Saved data entries
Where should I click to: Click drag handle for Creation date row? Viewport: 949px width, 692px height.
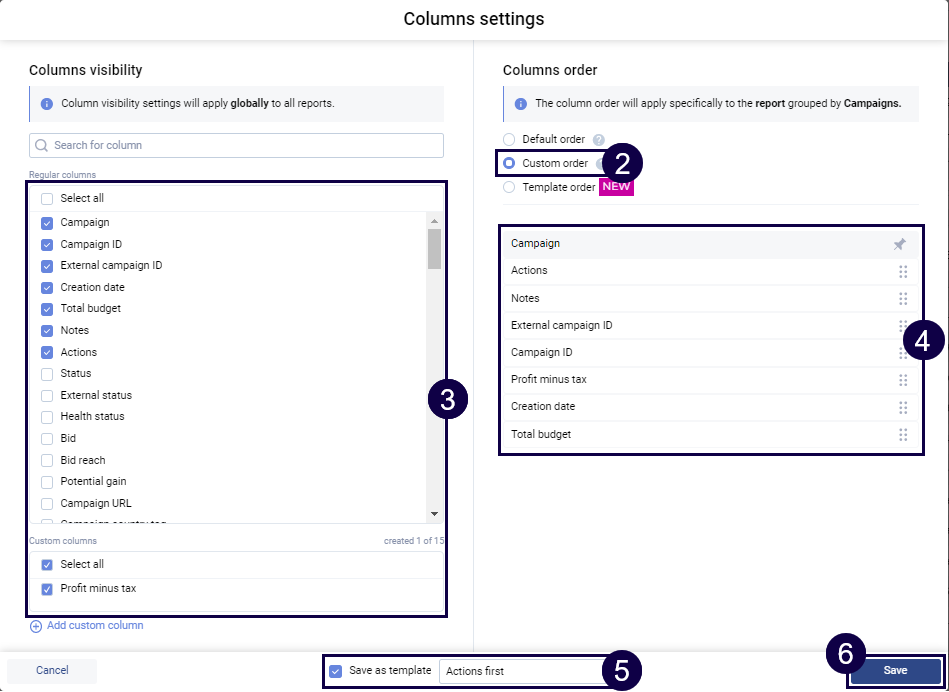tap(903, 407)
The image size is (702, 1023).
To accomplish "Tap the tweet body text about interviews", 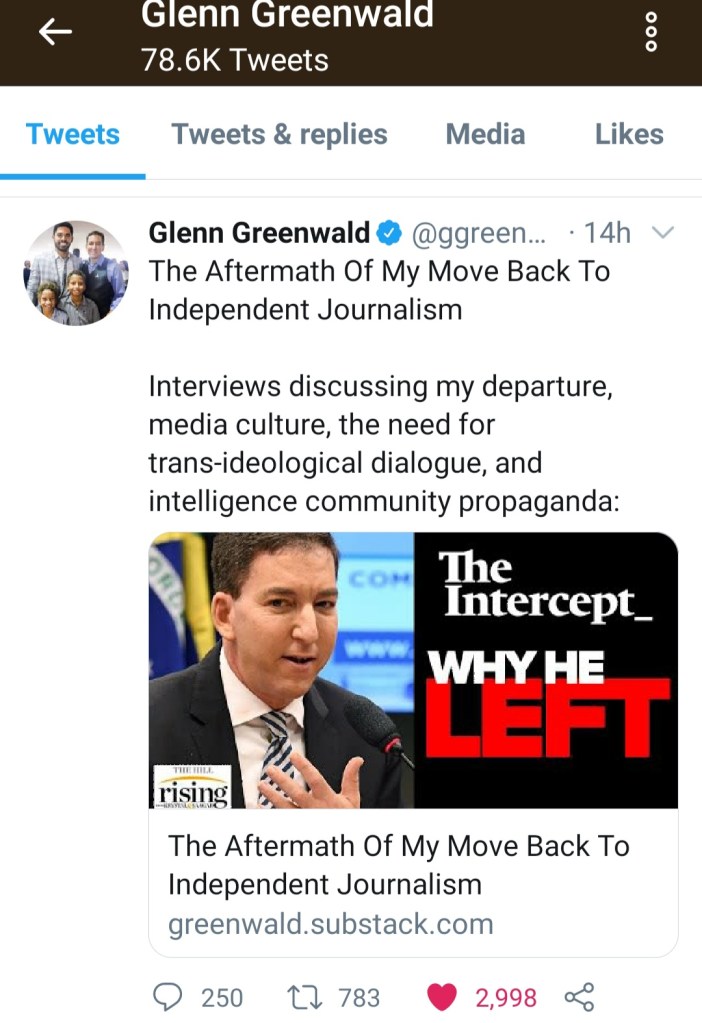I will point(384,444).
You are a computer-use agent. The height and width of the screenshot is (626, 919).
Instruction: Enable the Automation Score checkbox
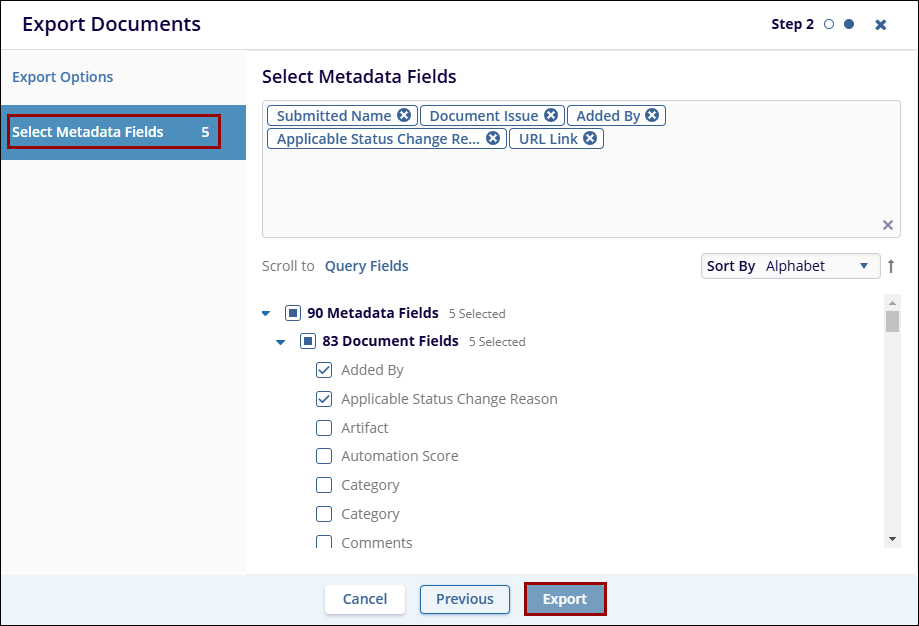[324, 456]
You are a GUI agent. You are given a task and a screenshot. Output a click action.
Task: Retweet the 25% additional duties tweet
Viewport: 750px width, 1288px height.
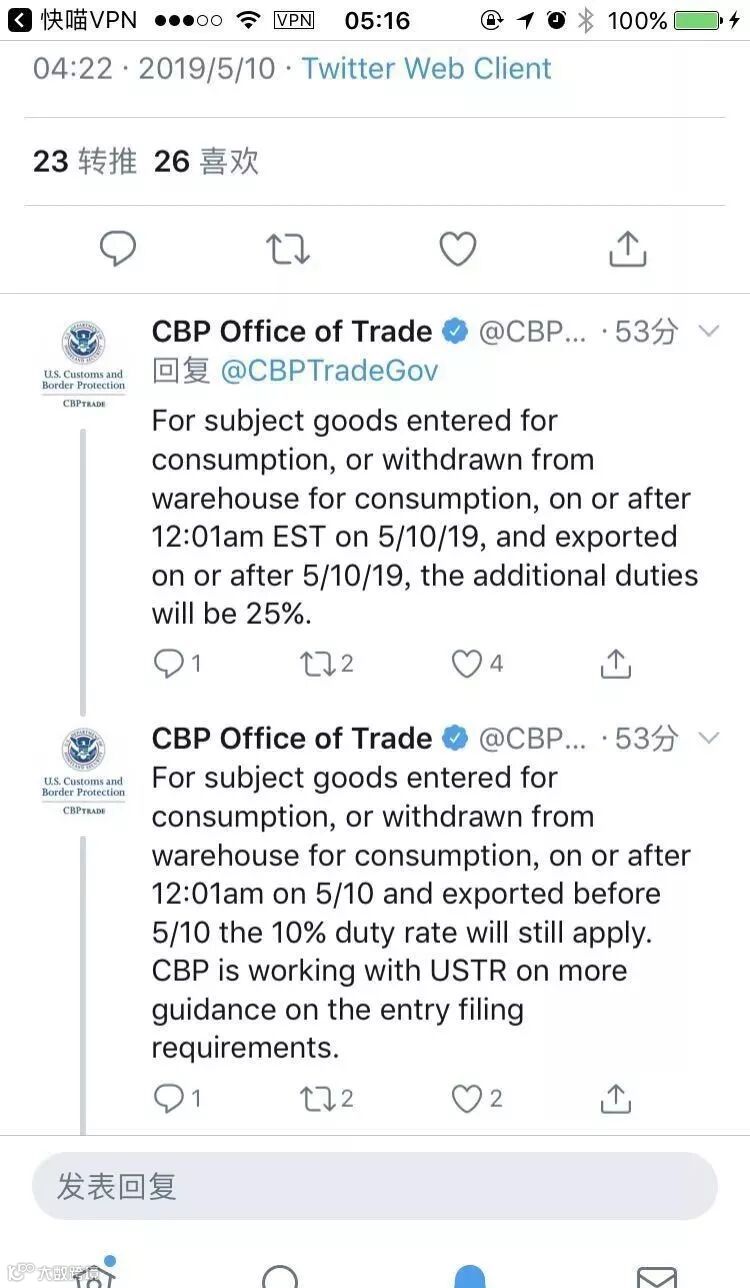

Work task: Retyped exactly, the lines from the one holding "Instruction: Enable the" through the last line of the data above are the whole answer. Pictures stay out.

Answer to this task:
Instruction: Enable the Automation Score checkbox
[324, 456]
You are a GUI agent. You are given a task and a screenshot. Output a click action.
Task: Retweet the 25% additional duties tweet
Viewport: 750px width, 1288px height.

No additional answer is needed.